About this task: Which lines belong in the answer? Exactly those from the line containing "The image size is (1323, 537)." through the last line of the records below, repeated as written.
____ Recorded data
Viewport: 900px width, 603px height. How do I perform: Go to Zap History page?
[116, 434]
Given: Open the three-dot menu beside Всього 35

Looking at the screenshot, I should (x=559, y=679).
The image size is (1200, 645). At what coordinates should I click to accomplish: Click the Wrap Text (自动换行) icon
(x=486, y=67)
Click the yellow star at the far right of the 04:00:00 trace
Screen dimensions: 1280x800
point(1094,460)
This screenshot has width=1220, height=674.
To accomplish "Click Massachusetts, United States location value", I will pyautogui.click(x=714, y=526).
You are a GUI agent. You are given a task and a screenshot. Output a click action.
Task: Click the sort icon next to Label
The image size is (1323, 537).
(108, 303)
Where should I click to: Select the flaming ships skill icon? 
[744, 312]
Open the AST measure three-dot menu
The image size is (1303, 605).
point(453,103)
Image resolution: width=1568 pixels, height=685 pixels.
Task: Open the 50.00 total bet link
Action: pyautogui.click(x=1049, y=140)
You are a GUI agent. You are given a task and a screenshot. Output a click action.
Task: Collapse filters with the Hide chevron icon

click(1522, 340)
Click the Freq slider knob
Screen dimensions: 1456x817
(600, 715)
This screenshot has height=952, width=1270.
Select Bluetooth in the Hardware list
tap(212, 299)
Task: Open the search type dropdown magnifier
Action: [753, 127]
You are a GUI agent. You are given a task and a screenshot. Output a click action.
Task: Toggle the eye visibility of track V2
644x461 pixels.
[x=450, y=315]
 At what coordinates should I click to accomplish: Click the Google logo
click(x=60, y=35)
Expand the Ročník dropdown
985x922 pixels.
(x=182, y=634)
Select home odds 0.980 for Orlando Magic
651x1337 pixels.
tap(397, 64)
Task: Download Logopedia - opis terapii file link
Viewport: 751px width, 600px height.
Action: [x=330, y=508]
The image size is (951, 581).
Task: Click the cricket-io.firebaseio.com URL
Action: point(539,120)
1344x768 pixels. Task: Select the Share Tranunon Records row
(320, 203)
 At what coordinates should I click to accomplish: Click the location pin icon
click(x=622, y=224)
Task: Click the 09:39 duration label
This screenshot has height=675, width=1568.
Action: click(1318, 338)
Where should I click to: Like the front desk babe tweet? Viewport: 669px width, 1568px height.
________
The completed task:
The image size is (1323, 537).
(108, 303)
Where should I click to: Select the flaming ships skill icon? 
[744, 312]
Open the AST measure three-dot menu
The image size is (1303, 605).
point(453,103)
Image resolution: width=1568 pixels, height=685 pixels.
Task: Open the 50.00 total bet link
Action: pyautogui.click(x=1049, y=140)
You are a GUI agent. You are given a task and a screenshot. Output a click action.
Task: Collapse filters with the Hide chevron icon

click(1522, 340)
Click the Freq slider knob
Screen dimensions: 1456x817
(600, 715)
This screenshot has height=952, width=1270.
Select Bluetooth in the Hardware list
tap(212, 299)
Task: Open the search type dropdown magnifier
Action: [753, 127]
You are a GUI agent. You are given a task and a screenshot. Output a click action.
Task: Toggle the eye visibility of track V2
644x461 pixels.
[x=450, y=315]
 At what coordinates should I click to accomplish: Click the Google logo
click(x=60, y=35)
Expand the Ročník dropdown
985x922 pixels.
(x=182, y=634)
Select home odds 0.980 for Orlando Magic
651x1337 pixels.
tap(397, 64)
Task: Download Logopedia - opis terapii file link
Viewport: 751px width, 600px height.
Action: [x=330, y=508]
The image size is (951, 581).
Task: Click the cricket-io.firebaseio.com URL
Action: point(539,120)
1344x768 pixels. Task: Select the Share Tranunon Records row
(320, 203)
 At what coordinates should I click to accomplish: Click the location pin icon
click(x=622, y=224)
Task: Click the 09:39 duration label
This screenshot has height=675, width=1568.
Action: click(1318, 338)
Where should I click to: Like the front desk babe tweet? Viewport: 669px width, 1568px height.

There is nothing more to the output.